Sketsa News
Home Berita, Berita Terkini, Hankam, Headlines, News BNN: Jakarta di Urutan Pertama Dalam Kasus Narkoba

BNN: Jakarta di Urutan Pertama Dalam Kasus Narkoba


Sketsanews.com, Jakarta – Badan Narkotika Nasional (BNN) menggelar kampanye untuk mensosialisasikan penyalahgunaan narkoba di Car Free Day kawasan Bundaran HI, Jakarta Pusat. Kampanye ini merupakan tindak lanjut BNN terkait masih maraknya peredaran narkotika di semua lapisan masyarakat Indonesia.

Kepala Bidang Pencegahan Dan Pemberdayaan Masyarakat BNN, Sapari Partodihardjo mengatakan, kampanye tersebut adalah salah satu bentuk dari program Pencegahan Pemberantasan Penyalahgunaan dan Peredaran Gelap Narkoba (P4GN) BNN. Ia mengatakan, prevalensi dari kasus penyalahgunaan narkoba hampir mencapai empat juta.

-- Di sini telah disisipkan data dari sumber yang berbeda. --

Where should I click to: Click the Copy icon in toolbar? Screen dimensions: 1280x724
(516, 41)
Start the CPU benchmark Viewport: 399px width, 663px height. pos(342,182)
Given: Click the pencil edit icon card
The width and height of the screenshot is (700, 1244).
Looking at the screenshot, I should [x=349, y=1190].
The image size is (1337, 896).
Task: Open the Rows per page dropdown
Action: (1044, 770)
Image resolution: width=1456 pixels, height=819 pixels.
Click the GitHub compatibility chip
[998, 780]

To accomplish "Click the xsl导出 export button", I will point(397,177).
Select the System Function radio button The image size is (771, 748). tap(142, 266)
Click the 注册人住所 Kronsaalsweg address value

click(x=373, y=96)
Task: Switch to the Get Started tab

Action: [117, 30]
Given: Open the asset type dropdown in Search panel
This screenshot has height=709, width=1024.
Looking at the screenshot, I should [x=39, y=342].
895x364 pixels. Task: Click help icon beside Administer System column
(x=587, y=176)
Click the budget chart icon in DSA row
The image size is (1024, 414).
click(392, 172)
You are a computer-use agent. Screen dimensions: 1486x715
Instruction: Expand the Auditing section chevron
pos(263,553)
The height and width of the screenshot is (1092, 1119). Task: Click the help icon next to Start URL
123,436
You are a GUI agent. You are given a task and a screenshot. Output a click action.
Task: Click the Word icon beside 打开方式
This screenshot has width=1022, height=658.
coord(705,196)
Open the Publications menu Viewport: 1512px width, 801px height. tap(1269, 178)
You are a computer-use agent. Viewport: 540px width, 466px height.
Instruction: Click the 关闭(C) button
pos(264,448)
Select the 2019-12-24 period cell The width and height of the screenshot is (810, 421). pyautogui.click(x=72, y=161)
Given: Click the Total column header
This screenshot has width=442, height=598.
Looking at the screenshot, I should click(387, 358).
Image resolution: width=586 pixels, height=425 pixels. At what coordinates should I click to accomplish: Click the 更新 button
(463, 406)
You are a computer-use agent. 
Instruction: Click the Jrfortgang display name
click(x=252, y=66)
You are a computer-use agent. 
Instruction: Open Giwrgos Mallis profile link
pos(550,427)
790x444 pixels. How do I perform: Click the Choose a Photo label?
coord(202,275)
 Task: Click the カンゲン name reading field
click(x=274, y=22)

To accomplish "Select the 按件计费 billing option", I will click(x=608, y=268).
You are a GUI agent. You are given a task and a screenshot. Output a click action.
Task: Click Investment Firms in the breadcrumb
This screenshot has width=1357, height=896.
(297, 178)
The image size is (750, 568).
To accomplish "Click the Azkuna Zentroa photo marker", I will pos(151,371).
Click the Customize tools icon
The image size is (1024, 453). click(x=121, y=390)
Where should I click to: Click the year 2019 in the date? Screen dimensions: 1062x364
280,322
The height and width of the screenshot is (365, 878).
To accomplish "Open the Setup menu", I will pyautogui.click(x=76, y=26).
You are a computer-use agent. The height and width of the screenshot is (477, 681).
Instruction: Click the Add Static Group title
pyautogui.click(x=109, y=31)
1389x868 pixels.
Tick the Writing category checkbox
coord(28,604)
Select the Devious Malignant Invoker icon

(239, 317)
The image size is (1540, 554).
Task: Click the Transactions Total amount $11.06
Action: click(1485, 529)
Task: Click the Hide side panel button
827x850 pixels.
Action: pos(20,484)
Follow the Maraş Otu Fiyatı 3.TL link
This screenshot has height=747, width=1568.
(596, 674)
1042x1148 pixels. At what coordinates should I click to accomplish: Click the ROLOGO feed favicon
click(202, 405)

“Secara umum saja, data terakhir, prevalensi dari kasus penyalahgunaan (narkoba) jumlahnya hampir mencapai empat juta lebih dan Jakarta berada di urutan pertama kota yang memiliki kasus terbanyak. Klasifikasi datang dari kalangan remaja dan pekerja usia 10 sampai 59 tahun,” ujarnya kepada VIVA.co.id, pada Minggu 5 Februari 2017 di Jakarta.
Ditemui di saat yang sama, salah satu warga Jakarta bernama Suryo Prayitno (57) mengatakan, BNN seharusnya dapat bertindak lebih tegas untuk memutus rantai peredaran narkoba, khususnya di kalangan remaja.

Oleh sebab itu, ia menginginkan adanya kerja sama antara BNN, Kepolisian, dan Sekolah Menengah Atas (SMA) untuk melakukan tes kesehatan bagi anak yang ingin mendaftar masuk ke sekolah. “Saya ingin ada tes kesehatan di setiap sekolah untuk mengetahui gejala awal, menurut saya ini perlu dilakukan agar mendatangkan ketakutan bagi pemakainya. Seperti misal tes urine,” ucap pria yang juga menjadi Ketua RT di Kelurahan Paseban, Kecamatan Senen ini.
Sementara itu, Menteri Hukum dan Hak Asasi Manusia Yasonna Hamonangan Laoly, pada Jumat 3 Februari 2017 lalu, meminta, BNN dan Kepolisian agar saling bekerjasama dengan aparatnya. Semua lembaga terkait diminta tidak bekerja sendiri-sendiri.

“Jadi, baik BNN maupun Polri yang punya (info) jaringan (pengedar dan bandar narkoba), langsung saja beritahu kami, nanti langsung kami tindak. Kalau dibiarkan, ya berarti mereka (BNN dan Polri) memang membiarkan jaringan itu ada,” kata Yasonna di Jakarta.

Menurutnya, Kemenkumham sudah bekerja sama dengan BNN dan Polri untuk pemberantasan narkoba di dalam lapas. Karena itu, kata Yasonna, tidak tepat bila kementeriannya disebut kebobolan.
“Kami sudah kerja sama dengan BNN dan Kepolisian untuk OTT (operasi tangkap tangan). Kadang memang, seolah-olah itu hanya Polisi atau BNN, padahal kami juga kerja sama. Kadang-kadang disebut itu operasi BNN, padahal kami yang meminta”, Viva.